Jakarta Bisa Tenggelam, Menteri PUPR Dorong Bangun Tanggul

CNN Indonesia | Kamis, 22/11/2018 04:22 WIB
Jakarta Bisa Tenggelam, Menteri PUPR Dorong Bangun Tanggul Menteri Pekerjaan Umum dan Perumahan Rakyat (PUPR) Basuki Hadimuljono, di kantor Presiden, Jakarta, Senin (22/6). (Dok. Sekretariat Negara)
Jakarta, CNN Indonesia -- Menteri Pekerjaan Umum dan Perumahan Rakyat Basuki Hadimuljono membenarkan bahwa Jakarta bisa tenggelam. Lantaran itu, ia menyarankan pembangunan tanggul raksasa di Teluk Jakarta.

Hal ini dikatakannya menanggapi pernyataan calon presiden nomor urut 02 Prabowo Subianto soal Jakarta yang bisa tenggelam pada 2025 dalam Indonesian Economic Forum, beberapa waktu lalu.
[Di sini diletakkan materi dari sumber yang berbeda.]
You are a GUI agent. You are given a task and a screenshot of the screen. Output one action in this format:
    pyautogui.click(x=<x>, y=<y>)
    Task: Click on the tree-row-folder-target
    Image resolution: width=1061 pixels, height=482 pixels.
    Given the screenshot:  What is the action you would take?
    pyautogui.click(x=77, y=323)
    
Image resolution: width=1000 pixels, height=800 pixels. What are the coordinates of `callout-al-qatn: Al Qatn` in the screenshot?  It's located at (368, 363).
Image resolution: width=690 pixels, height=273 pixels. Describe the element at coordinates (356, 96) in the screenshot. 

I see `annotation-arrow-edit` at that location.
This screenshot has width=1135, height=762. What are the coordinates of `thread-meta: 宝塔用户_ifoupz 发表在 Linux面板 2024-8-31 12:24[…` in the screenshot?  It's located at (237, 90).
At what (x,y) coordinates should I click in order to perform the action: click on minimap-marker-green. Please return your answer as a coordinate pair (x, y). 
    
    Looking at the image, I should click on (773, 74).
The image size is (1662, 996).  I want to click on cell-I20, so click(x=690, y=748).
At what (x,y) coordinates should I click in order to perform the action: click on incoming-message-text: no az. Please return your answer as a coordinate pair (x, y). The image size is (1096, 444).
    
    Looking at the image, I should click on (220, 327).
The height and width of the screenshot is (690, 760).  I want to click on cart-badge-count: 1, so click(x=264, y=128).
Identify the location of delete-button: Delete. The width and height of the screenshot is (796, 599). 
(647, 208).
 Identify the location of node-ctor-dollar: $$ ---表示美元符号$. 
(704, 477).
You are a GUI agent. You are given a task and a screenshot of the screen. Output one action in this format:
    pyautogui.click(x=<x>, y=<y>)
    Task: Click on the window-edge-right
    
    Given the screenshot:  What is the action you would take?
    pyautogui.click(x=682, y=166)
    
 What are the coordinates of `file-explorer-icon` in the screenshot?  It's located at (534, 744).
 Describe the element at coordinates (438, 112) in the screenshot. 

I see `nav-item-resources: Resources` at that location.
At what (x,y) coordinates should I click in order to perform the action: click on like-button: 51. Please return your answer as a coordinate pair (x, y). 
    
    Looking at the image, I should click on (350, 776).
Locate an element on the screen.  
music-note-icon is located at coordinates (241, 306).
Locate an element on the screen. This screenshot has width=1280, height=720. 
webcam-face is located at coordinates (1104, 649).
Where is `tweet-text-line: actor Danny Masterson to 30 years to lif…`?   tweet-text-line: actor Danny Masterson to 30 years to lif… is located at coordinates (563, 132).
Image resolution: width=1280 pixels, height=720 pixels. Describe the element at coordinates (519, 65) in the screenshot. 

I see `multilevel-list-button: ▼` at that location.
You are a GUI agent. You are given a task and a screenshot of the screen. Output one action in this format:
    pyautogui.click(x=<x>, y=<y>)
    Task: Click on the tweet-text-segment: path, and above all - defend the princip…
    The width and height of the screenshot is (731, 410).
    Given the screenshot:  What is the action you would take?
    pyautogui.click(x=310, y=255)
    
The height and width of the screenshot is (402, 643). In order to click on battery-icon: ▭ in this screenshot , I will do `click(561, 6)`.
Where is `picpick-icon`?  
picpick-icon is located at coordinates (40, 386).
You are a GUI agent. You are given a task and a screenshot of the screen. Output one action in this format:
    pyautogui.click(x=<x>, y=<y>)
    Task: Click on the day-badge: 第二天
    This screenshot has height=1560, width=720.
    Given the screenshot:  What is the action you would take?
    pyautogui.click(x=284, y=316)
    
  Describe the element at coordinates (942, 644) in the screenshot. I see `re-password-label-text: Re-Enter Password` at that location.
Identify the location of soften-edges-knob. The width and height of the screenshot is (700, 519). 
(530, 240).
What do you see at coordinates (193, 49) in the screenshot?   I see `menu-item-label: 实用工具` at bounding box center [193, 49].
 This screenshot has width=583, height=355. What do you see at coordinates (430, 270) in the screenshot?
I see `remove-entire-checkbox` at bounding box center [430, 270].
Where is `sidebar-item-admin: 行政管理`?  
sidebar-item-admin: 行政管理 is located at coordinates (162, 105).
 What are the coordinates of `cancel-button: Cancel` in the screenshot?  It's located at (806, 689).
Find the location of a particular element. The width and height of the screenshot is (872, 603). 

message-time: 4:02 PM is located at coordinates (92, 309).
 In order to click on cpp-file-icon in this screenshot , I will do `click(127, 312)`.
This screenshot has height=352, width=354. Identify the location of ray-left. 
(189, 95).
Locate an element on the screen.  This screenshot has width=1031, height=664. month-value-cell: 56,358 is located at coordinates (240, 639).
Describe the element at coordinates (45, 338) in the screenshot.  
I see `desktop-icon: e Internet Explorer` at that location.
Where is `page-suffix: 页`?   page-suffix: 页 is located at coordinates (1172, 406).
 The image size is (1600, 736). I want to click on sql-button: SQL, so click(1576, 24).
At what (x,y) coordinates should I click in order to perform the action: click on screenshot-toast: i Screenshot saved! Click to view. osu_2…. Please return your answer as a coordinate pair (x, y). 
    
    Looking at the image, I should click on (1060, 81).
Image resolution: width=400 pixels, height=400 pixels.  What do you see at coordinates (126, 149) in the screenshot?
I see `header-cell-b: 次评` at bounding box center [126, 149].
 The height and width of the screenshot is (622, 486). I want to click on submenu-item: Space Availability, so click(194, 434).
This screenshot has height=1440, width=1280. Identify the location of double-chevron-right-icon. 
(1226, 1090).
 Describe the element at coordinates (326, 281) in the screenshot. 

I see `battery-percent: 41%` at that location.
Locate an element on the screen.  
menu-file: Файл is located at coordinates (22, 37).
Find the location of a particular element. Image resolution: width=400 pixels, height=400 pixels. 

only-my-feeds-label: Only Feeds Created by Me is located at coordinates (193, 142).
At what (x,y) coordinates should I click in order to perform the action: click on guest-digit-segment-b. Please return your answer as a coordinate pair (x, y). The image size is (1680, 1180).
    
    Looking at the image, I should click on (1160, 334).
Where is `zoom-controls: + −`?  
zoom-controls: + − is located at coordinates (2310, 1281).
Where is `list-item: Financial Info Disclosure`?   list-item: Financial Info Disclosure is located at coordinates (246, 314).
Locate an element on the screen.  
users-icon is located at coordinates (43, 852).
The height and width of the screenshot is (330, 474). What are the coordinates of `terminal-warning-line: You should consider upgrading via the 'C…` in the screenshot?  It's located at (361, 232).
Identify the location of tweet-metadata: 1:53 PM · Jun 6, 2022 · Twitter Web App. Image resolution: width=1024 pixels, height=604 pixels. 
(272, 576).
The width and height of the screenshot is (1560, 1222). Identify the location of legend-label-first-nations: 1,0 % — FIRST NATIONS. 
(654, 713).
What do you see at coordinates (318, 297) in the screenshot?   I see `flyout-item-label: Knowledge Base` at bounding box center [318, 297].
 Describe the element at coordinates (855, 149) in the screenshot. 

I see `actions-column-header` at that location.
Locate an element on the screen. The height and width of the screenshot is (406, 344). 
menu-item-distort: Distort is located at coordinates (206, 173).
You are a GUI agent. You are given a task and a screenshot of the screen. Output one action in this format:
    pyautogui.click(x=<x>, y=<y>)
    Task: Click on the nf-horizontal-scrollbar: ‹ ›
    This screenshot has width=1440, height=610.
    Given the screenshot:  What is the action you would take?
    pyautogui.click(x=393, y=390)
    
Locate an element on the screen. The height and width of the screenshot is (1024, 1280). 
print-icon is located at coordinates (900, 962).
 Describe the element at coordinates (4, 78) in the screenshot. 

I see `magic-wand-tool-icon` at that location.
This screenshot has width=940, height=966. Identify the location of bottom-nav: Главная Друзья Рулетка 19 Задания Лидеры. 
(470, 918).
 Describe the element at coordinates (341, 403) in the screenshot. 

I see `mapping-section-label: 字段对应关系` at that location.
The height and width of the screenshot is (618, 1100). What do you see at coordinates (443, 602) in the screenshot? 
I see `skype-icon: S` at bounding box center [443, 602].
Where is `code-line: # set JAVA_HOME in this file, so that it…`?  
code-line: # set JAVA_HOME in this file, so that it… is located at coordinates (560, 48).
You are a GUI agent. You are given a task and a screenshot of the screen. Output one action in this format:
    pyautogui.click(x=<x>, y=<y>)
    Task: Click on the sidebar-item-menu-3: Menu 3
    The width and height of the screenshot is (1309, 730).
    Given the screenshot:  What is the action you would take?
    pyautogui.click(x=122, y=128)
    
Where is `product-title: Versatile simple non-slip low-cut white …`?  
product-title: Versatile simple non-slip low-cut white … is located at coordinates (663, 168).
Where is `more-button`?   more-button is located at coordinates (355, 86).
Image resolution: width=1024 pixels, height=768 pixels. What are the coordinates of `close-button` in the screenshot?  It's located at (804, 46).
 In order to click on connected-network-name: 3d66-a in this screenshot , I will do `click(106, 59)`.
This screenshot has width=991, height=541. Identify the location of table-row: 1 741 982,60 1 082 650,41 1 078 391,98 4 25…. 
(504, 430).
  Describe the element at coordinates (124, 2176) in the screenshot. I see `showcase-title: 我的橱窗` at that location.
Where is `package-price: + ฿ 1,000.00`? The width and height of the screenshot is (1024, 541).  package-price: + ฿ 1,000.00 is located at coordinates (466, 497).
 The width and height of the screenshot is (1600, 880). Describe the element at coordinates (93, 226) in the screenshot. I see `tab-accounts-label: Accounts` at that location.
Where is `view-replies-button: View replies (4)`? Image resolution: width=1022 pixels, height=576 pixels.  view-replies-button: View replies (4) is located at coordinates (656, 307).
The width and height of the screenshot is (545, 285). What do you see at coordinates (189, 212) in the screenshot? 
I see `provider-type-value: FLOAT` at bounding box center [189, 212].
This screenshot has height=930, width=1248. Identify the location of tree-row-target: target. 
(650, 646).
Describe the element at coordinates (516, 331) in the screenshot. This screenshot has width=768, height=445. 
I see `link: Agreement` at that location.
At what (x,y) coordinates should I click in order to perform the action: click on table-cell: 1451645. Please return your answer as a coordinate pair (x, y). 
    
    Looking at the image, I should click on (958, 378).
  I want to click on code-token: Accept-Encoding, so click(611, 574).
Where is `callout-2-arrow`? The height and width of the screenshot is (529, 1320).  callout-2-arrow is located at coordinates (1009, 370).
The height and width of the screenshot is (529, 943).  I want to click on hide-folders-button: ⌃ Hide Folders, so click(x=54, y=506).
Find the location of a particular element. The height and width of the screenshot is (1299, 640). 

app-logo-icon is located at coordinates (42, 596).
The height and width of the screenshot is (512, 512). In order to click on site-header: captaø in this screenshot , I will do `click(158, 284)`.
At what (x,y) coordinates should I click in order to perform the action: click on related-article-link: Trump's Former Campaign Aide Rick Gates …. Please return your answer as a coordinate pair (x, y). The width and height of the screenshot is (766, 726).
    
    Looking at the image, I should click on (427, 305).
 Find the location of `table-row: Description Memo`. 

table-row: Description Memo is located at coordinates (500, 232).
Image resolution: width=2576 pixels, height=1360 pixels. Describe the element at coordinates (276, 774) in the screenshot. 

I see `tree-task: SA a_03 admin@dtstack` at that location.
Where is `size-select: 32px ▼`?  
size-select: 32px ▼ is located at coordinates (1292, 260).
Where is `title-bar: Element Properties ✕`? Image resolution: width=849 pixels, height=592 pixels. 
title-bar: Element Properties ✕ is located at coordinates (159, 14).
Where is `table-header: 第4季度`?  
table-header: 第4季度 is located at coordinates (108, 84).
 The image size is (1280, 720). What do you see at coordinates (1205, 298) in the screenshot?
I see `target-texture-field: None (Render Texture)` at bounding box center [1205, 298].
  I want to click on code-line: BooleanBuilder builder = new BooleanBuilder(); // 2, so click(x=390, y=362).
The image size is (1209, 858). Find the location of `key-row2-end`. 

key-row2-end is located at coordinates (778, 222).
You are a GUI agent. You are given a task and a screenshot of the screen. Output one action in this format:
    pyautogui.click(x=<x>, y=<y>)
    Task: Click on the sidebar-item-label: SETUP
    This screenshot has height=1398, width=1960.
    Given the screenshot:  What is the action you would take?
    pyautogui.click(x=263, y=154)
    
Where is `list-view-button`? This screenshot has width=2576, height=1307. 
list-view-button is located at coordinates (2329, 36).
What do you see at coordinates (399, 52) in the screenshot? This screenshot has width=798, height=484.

"Saya kan pernah bilang dulu, [pesisir Jakarta] 15 tahun lagi akan tenggelam. Kita harus bikin tanggul," kata Basuki, di Kompleks Istana Kepresidenan Bogor, Rabu (21/11).


Sebelumnya, Prabowo menyatakan air dari pesisir Jakarta bisa sampai di pusat kota akibat perubahan iklim dunia yang bisa dirasakan Indonesia. Permukaan air laut semakin naik karena mencairnya es di Ktub Utara yang diperkirakan mencapai 50 cm per tahun.

Sementara itu, Basuki mengatakan Bundara HI bisa tergenang akibat seluruh sungai di Jakarta tidak bisa mengalir ke laut apabila kecepatan penurunan tanah mencapai 10-13 cm per tahun.

Berdasarkan data Direktorat Pengairan dan Irigasi Badan Perencanaan Pembangunan Nasional (Bappenas), penurunan permukaan tanah Jakarta pada Februari 2018 bahkan mencapai 18 cm akibat beban bangunan gedung dan pengambilan air tanah yang tak terkontrol.

Guna mencegah hal itu, kata Basuki, pemerintah membuat kebijakan National Capital Integrated Coastal Development (NCICD) yang rencana awalnya dibangun Juli 2016 tapi hingga kini belum direalisasikan.

"Jadi bukan untuk banjir, tapi penanggulangan lingkungan, dengan penurunan 10-12 cm per tahun itu, 15 tahun lagi, itu semua sungai tidak bisa mengalir, makanya harus bikin tanggul," tutur Basuki.

Kajian NCICD telah diberikan Bappenas kepada Presiden Jokowi sejak tahun lalu. Bappenas mengusulkan pembangunan tanggul pantai di sepanjang wilayah kerap terdampak banjir rob sebelum membangun tanggul laut.

Pembangunan tanggul pantai ini diyakini dapat menanggulangi banjir rob hingga 10 tahun ke depan. Nantinya, pemerintah akan mengevaluasi penerapan tanggul pantai setelah lima tahun rampung dibangun.

Namun, Gubernur DKI Jakarta Anies Baswedan berencana untuk mengkaji ulang pembangunan tanggul raksasa atau giant sea wall itu karena menganggapnya akan membuat Jakarta menjadi "kobokan raksasa".